▸ **Work required**
Using the entries that follow, please report how many lines contain the word "computer", with no other words.

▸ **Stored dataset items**
═══

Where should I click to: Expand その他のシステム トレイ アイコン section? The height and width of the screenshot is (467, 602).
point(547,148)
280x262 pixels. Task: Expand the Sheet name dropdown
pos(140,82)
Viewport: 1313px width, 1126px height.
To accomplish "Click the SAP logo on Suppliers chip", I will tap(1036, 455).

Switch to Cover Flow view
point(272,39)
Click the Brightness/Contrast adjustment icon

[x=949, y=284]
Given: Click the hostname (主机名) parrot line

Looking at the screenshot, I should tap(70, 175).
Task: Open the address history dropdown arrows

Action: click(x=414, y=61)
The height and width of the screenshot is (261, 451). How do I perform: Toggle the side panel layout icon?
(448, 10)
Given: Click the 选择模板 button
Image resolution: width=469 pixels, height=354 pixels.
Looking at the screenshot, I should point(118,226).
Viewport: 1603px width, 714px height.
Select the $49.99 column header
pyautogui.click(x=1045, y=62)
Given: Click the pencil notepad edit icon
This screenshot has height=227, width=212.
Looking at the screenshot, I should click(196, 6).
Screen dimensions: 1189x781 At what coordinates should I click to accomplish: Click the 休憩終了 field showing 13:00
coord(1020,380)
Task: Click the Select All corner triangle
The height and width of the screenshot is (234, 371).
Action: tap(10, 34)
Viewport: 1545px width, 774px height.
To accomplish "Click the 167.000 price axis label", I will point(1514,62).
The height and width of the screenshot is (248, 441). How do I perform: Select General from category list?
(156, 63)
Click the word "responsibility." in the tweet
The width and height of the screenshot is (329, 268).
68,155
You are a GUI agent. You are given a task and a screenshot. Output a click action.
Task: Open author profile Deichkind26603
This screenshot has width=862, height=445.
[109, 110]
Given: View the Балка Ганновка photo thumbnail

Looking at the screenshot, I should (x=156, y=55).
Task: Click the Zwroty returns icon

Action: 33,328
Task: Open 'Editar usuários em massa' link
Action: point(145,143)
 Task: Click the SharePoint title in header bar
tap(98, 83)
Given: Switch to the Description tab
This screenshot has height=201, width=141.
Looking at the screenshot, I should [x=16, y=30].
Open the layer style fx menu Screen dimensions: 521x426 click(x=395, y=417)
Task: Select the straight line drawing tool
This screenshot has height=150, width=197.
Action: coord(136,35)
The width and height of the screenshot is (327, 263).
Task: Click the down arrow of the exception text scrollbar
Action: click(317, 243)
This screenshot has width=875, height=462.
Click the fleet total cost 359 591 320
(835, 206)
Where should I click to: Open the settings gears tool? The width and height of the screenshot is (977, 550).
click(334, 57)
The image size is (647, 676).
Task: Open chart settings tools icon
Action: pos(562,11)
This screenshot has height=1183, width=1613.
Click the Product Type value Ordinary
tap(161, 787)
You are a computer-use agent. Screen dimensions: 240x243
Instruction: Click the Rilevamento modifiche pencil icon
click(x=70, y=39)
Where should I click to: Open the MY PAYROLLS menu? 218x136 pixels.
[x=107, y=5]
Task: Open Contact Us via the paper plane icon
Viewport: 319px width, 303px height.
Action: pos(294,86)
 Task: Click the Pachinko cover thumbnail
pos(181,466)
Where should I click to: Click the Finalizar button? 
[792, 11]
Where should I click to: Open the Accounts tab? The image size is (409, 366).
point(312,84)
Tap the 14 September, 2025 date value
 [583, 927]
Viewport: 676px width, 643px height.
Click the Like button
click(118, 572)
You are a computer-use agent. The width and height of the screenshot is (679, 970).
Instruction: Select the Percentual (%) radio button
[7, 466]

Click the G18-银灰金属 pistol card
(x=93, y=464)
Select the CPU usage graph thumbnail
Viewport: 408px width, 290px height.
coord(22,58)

═══

▸ **The completed task**
2